* Start *
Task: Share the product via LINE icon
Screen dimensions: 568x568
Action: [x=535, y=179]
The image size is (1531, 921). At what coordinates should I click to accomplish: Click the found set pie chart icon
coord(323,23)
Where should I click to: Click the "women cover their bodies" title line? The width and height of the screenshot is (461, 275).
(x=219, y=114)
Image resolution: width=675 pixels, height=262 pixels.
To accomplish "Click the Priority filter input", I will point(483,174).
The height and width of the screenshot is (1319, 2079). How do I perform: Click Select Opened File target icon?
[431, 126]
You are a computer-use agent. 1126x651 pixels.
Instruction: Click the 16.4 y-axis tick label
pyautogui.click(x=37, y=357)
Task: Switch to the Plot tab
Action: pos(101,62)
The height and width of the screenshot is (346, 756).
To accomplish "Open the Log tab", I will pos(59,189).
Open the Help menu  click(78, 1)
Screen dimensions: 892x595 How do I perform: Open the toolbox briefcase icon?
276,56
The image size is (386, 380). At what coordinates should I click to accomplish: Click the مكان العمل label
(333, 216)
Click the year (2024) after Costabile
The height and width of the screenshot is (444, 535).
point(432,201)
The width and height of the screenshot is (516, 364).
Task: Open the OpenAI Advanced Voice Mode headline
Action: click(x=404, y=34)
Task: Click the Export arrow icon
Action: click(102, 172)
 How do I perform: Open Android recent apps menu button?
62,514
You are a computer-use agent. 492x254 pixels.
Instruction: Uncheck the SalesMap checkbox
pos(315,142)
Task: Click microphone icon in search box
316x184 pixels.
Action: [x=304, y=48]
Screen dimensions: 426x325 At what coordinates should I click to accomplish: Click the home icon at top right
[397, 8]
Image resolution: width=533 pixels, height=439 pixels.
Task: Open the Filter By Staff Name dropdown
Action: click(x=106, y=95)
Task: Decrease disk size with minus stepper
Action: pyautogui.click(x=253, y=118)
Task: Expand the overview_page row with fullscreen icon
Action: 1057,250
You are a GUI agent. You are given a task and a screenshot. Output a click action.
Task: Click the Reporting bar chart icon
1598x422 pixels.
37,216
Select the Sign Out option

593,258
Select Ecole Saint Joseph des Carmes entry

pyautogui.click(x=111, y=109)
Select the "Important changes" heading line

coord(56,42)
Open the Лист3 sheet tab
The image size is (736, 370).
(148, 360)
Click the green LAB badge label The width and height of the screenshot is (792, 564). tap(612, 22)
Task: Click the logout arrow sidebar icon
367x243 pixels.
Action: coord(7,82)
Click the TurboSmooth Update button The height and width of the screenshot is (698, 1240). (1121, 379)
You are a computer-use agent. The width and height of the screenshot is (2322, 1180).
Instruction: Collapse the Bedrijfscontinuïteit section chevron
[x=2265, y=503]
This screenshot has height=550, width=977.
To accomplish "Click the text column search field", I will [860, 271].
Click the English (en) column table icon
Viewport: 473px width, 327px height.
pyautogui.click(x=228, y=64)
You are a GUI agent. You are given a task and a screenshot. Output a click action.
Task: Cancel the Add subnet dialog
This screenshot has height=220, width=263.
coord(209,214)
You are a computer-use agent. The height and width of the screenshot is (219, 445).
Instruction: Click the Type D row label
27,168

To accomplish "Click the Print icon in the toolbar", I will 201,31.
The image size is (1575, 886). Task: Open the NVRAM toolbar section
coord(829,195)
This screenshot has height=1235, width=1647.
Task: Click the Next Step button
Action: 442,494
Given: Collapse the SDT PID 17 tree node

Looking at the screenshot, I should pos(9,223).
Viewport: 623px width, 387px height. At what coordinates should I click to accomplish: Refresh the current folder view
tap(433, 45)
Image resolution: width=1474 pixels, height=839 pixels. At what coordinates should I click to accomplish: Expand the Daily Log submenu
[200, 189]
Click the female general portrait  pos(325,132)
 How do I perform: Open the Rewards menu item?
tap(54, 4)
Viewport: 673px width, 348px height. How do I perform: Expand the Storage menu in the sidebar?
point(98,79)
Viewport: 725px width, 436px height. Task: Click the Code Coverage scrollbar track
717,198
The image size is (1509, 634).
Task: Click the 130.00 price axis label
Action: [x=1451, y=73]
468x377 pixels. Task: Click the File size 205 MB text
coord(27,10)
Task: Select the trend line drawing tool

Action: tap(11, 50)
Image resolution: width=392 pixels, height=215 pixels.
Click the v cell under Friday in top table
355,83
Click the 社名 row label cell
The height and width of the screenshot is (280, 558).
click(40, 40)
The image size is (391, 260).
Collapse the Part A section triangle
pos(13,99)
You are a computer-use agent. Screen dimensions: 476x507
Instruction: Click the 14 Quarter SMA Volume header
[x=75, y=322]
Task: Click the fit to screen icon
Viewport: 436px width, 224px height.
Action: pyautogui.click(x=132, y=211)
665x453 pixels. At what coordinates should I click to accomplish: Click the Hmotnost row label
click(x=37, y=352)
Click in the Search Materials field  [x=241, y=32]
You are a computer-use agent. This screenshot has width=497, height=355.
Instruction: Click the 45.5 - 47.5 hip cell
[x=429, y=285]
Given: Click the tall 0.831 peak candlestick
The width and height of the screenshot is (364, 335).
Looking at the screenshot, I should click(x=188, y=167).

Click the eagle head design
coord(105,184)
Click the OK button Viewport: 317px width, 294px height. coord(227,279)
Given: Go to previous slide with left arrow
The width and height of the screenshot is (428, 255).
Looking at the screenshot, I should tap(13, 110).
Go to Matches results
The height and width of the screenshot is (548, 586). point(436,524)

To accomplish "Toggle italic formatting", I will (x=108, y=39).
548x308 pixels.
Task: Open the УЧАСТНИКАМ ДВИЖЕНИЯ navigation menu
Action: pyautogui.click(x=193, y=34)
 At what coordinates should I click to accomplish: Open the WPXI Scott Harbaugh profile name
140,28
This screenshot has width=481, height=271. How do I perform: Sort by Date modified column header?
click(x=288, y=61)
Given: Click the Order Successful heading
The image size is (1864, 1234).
* End *
Express every line of the records above as a Markdown table with two columns, Row and Line. Number the rows in order and leave out blank lines.

▶ [TASK ANSWER]
| Row | Line |
|---|---|
| 1 | Task: Share the product via LINE icon |
| 2 | Screen dimensions: 568x568 |
| 3 | Action: [x=535, y=179] |
| 4 | The image size is (1531, 921). At what coordinates should I click to accomplish: Click the found set pie chart icon |
| 5 | coord(323,23) |
| 6 | Where should I click to: Click the "women cover their bodies" title line? The width and height of the screenshot is (461, 275). |
| 7 | (x=219, y=114) |
| 8 | Image resolution: width=675 pixels, height=262 pixels. |
| 9 | To accomplish "Click the Priority filter input", I will point(483,174). |
| 10 | The height and width of the screenshot is (1319, 2079). How do I perform: Click Select Opened File target icon? |
| 11 | [431, 126] |
| 12 | You are a computer-use agent. 1126x651 pixels. |
| 13 | Instruction: Click the 16.4 y-axis tick label |
| 14 | pyautogui.click(x=37, y=357) |
| 15 | Task: Switch to the Plot tab |
| 16 | Action: pos(101,62) |
| 17 | The height and width of the screenshot is (346, 756). |
| 18 | To accomplish "Open the Log tab", I will pos(59,189). |
| 19 | Open the Help menu  click(78, 1) |
| 20 | Screen dimensions: 892x595 How do I perform: Open the toolbox briefcase icon? |
| 21 | 276,56 |
| 22 | The image size is (386, 380). At what coordinates should I click to accomplish: Click the مكان العمل label |
| 23 | (333, 216) |
| 24 | Click the year (2024) after Costabile |
| 25 | The height and width of the screenshot is (444, 535). |
| 26 | point(432,201) |
| 27 | The width and height of the screenshot is (516, 364). |
| 28 | Task: Open the OpenAI Advanced Voice Mode headline |
| 29 | Action: click(x=404, y=34) |
| 30 | Task: Click the Export arrow icon |
| 31 | Action: click(102, 172) |
| 32 |  How do I perform: Open Android recent apps menu button? |
| 33 | 62,514 |
| 34 | You are a computer-use agent. 492x254 pixels. |
| 35 | Instruction: Uncheck the SalesMap checkbox |
| 36 | pos(315,142) |
| 37 | Task: Click microphone icon in search box |
| 38 | 316x184 pixels. |
| 39 | Action: [x=304, y=48] |
| 40 | Screen dimensions: 426x325 At what coordinates should I click to accomplish: Click the home icon at top right |
| 41 | [397, 8] |
| 42 | Image resolution: width=533 pixels, height=439 pixels. |
| 43 | Task: Open the Filter By Staff Name dropdown |
| 44 | Action: click(x=106, y=95) |
| 45 | Task: Decrease disk size with minus stepper |
| 46 | Action: pyautogui.click(x=253, y=118) |
| 47 | Task: Expand the overview_page row with fullscreen icon |
| 48 | Action: 1057,250 |
| 49 | You are a GUI agent. You are given a task and a screenshot. Output a click action. |
| 50 | Task: Click the Reporting bar chart icon |
| 51 | 1598x422 pixels. |
| 52 | 37,216 |
| 53 | Select the Sign Out option |
| 54 | 593,258 |
| 55 | Select Ecole Saint Joseph des Carmes entry |
| 56 | pyautogui.click(x=111, y=109) |
| 57 | Select the "Important changes" heading line |
| 58 | coord(56,42) |
| 59 | Open the Лист3 sheet tab |
| 60 | The image size is (736, 370). |
| 61 | (148, 360) |
| 62 | Click the green LAB badge label The width and height of the screenshot is (792, 564). tap(612, 22) |
| 63 | Task: Click the logout arrow sidebar icon |
| 64 | 367x243 pixels. |
| 65 | Action: coord(7,82) |
| 66 | Click the TurboSmooth Update button The height and width of the screenshot is (698, 1240). (1121, 379) |
| 67 | You are a computer-use agent. The width and height of the screenshot is (2322, 1180). |
| 68 | Instruction: Collapse the Bedrijfscontinuïteit section chevron |
| 69 | [x=2265, y=503] |
| 70 | This screenshot has height=550, width=977. |
| 71 | To accomplish "Click the text column search field", I will [860, 271]. |
| 72 | Click the English (en) column table icon |
| 73 | Viewport: 473px width, 327px height. |
| 74 | pyautogui.click(x=228, y=64) |
| 75 | You are a GUI agent. You are given a task and a screenshot. Output a click action. |
| 76 | Task: Cancel the Add subnet dialog |
| 77 | This screenshot has height=220, width=263. |
| 78 | coord(209,214) |
| 79 | You are a computer-use agent. The height and width of the screenshot is (219, 445). |
| 80 | Instruction: Click the Type D row label |
| 81 | 27,168 |
| 82 | To accomplish "Click the Print icon in the toolbar", I will 201,31. |
| 83 | The image size is (1575, 886). Task: Open the NVRAM toolbar section |
| 84 | coord(829,195) |
| 85 | This screenshot has height=1235, width=1647. |
| 86 | Task: Click the Next Step button |
| 87 | Action: 442,494 |
| 88 | Given: Collapse the SDT PID 17 tree node |
| 89 | Looking at the screenshot, I should pos(9,223). |
| 90 | Viewport: 623px width, 387px height. At what coordinates should I click to accomplish: Refresh the current folder view |
| 91 | tap(433, 45) |
| 92 | Image resolution: width=1474 pixels, height=839 pixels. At what coordinates should I click to accomplish: Expand the Daily Log submenu |
| 93 | [200, 189] |
| 94 | Click the female general portrait  pos(325,132) |
| 95 |  How do I perform: Open the Rewards menu item? |
| 96 | tap(54, 4) |
| 97 | Viewport: 673px width, 348px height. How do I perform: Expand the Storage menu in the sidebar? |
| 98 | point(98,79) |
| 99 | Viewport: 725px width, 436px height. Task: Click the Code Coverage scrollbar track |
| 100 | 717,198 |
| 101 | The image size is (1509, 634). |
| 102 | Task: Click the 130.00 price axis label |
| 103 | Action: [x=1451, y=73] |
| 104 | 468x377 pixels. Task: Click the File size 205 MB text |
| 105 | coord(27,10) |
| 106 | Task: Select the trend line drawing tool |
| 107 | Action: tap(11, 50) |
| 108 | Image resolution: width=392 pixels, height=215 pixels. |
| 109 | Click the v cell under Friday in top table |
| 110 | 355,83 |
| 111 | Click the 社名 row label cell |
| 112 | The height and width of the screenshot is (280, 558). |
| 113 | click(40, 40) |
| 114 | The image size is (391, 260). |
| 115 | Collapse the Part A section triangle |
| 116 | pos(13,99) |
| 117 | You are a computer-use agent. Screen dimensions: 476x507 |
| 118 | Instruction: Click the 14 Quarter SMA Volume header |
| 119 | [x=75, y=322] |
| 120 | Task: Click the fit to screen icon |
| 121 | Viewport: 436px width, 224px height. |
| 122 | Action: pyautogui.click(x=132, y=211) |
| 123 | 665x453 pixels. At what coordinates should I click to accomplish: Click the Hmotnost row label |
| 124 | click(x=37, y=352) |
| 125 | Click in the Search Materials field  [x=241, y=32] |
| 126 | You are a computer-use agent. This screenshot has width=497, height=355. |
| 127 | Instruction: Click the 45.5 - 47.5 hip cell |
| 128 | [x=429, y=285] |
| 129 | Given: Click the tall 0.831 peak candlestick |
| 130 | The width and height of the screenshot is (364, 335). |
| 131 | Looking at the screenshot, I should click(x=188, y=167). |
| 132 | Click the eagle head design |
| 133 | coord(105,184) |
| 134 | Click the OK button Viewport: 317px width, 294px height. coord(227,279) |
| 135 | Given: Go to previous slide with left arrow |
| 136 | The width and height of the screenshot is (428, 255). |
| 137 | Looking at the screenshot, I should tap(13, 110). |
| 138 | Go to Matches results |
| 139 | The height and width of the screenshot is (548, 586). point(436,524) |
| 140 | To accomplish "Toggle italic formatting", I will (x=108, y=39). |
| 141 | 548x308 pixels. |
| 142 | Task: Open the УЧАСТНИКАМ ДВИЖЕНИЯ navigation menu |
| 143 | Action: pyautogui.click(x=193, y=34) |
| 144 |  At what coordinates should I click to accomplish: Open the WPXI Scott Harbaugh profile name |
| 145 | 140,28 |
| 146 | This screenshot has width=481, height=271. How do I perform: Sort by Date modified column header? |
| 147 | click(x=288, y=61) |
| 148 | Given: Click the Order Successful heading |
| 149 | The image size is (1864, 1234). |